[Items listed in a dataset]
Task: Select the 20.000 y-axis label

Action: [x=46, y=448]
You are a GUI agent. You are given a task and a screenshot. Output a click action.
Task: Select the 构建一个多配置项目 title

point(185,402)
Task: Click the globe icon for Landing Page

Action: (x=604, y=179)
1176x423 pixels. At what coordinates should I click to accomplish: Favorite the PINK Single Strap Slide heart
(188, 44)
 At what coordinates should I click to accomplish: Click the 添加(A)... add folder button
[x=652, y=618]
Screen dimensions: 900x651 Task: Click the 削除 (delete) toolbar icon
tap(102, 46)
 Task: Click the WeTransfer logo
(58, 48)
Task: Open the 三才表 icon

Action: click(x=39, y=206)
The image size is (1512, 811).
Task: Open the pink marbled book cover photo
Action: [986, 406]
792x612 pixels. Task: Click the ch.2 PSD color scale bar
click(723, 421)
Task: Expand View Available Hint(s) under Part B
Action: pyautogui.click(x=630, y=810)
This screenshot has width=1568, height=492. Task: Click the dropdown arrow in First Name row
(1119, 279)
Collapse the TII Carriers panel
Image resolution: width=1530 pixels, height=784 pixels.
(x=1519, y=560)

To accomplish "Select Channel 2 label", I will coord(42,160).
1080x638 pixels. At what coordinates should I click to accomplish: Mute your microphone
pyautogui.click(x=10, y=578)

Task directions: Copy each line of the data above without altering a single character.

Response to the task:
Task: Select the 20.000 y-axis label

Action: [x=46, y=448]
You are a GUI agent. You are given a task and a screenshot. Output a click action.
Task: Select the 构建一个多配置项目 title

point(185,402)
Task: Click the globe icon for Landing Page

Action: (x=604, y=179)
1176x423 pixels. At what coordinates should I click to accomplish: Favorite the PINK Single Strap Slide heart
(188, 44)
 At what coordinates should I click to accomplish: Click the 添加(A)... add folder button
[x=652, y=618]
Screen dimensions: 900x651 Task: Click the 削除 (delete) toolbar icon
tap(102, 46)
 Task: Click the WeTransfer logo
(58, 48)
Task: Open the 三才表 icon

Action: click(x=39, y=206)
The image size is (1512, 811).
Task: Open the pink marbled book cover photo
Action: [986, 406]
792x612 pixels. Task: Click the ch.2 PSD color scale bar
click(723, 421)
Task: Expand View Available Hint(s) under Part B
Action: pyautogui.click(x=630, y=810)
This screenshot has width=1568, height=492. Task: Click the dropdown arrow in First Name row
(1119, 279)
Collapse the TII Carriers panel
Image resolution: width=1530 pixels, height=784 pixels.
(x=1519, y=560)

To accomplish "Select Channel 2 label", I will coord(42,160).
1080x638 pixels. At what coordinates should I click to accomplish: Mute your microphone
pyautogui.click(x=10, y=578)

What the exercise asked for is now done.